The polyimide precursor obtained by making the diamine component containing the diamine compound of Claim 12, and an acid dianhydride component react. The polyimide precursor of Claim 13 in which the said diamine component contains the diamine compound further represented by following formula [3].
(7)

(Y ₁ is a single bond,-(CH ₂ ) _a- (a is an integer from 1 to 10), -O-, -CH ₂ O-, -COO-, and 2 selected from the group consisting of -OCO- Y ₂ is a single bond or a divalent organic group selected from (CH ₂ ) _b − (b is an integer of 1 to 10), and Y ₃ is a single bond, — (CH ₂ ) _c. (c is an integer of 1 to 10), -O-, -CH ₂ O-, -COO-, and -OCO-. A divalent organic group selected from the group consisting of Y ₄ represents a benzene ring and a cyclo.

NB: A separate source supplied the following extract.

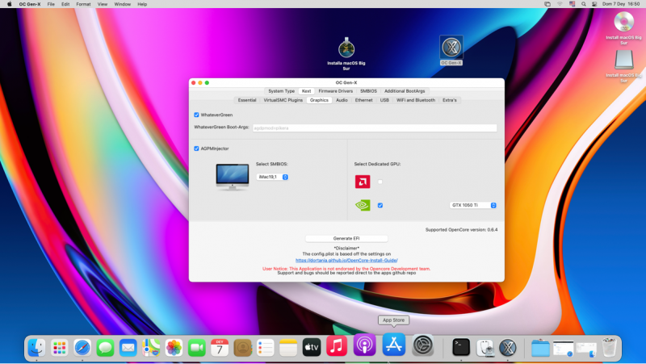The image size is (646, 364).
Task: Click the NVIDIA GPU logo icon
Action: coord(362,205)
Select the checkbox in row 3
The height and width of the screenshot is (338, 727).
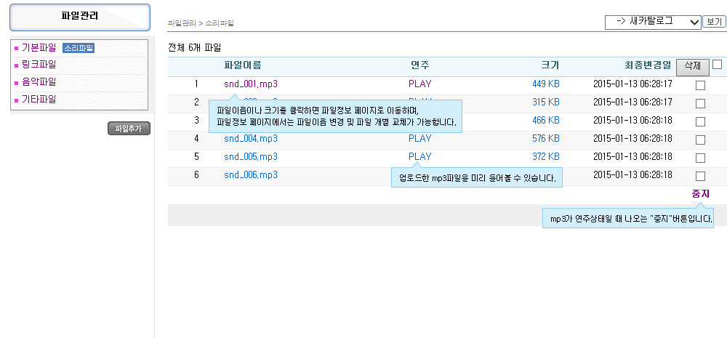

As a cyclic group chosen from the group which consists of a hexyl ring and a heterocyclic ring, arbitrary hydrogen atoms on these cyclic groups are a C1-C3 alkyl group, a C1-C3 alkoxyl group, a C1-C3 fluorine-containing alkyl group, C1-C1 - a divalent organic group selected from organic groups having a carbon number of 12 to 25 having a fluorine-containing alkoxy group or a fluorine-substituted divalent organic group which is, or steroid skeleton of 3. Y ₅ Is a cyclic group selected from the group consisting of a benzene ring, a cyclohexyl ring and a hetero ring, and any hydrogen atom on these cyclic groups is an alkyl group having 1 to 3 carbon atoms, an alkoxyl group having 1 to 3 carbon atoms, or having 1 to 3 carbon atoms. a fluorine-containing alkyl group, having 1 to 3 fluorine-containing alkoxy group or a divalent organic group which is a fluorine atom may be substituted, n is an integer of 0 ~ 4. Y ₆ is an alkyl group having 1 to 18 carbon atoms, having 1 to 18 carbon atoms Fluorine-containing alkyl group, a C1-C18 alkoxyl group, or a C1-C18 fluorine-containing alkoxyl group, m is an integer of 1-4) The polyimide precursor of Claim 13 or 14 whose said acid dianhydride component is tetracarboxylic dianhydride represented by following formula [4].
[Chemical Formula 8]

(Z ₁ is a tetravalent organic group having 4 to 13 carbon atoms and further has a non-aromatic cyclic hydrocarbon group having 4 to 10 carbon atoms) The liquid-crystal aligning agent of Claim 15 whose Z <_1> in the said tetracarboxylic dianhydride is an organic group of any structure of following formula [4a]-a formula [4j].
[Chemical Formula 9]

(In formula [4a], Z <_2> -Z <_5> is respectively independently group chosen from a hydrogen atom, a methyl group, a chlorine atom, or a benzene ring, and in formula [4g], Z <_6> , Z <_7> is respectively independent. Is a hydrogen atom or a methyl group) The polyimide obtained by dehydrating and ring-closing the polyimide precursor in any one of Claims 13-15.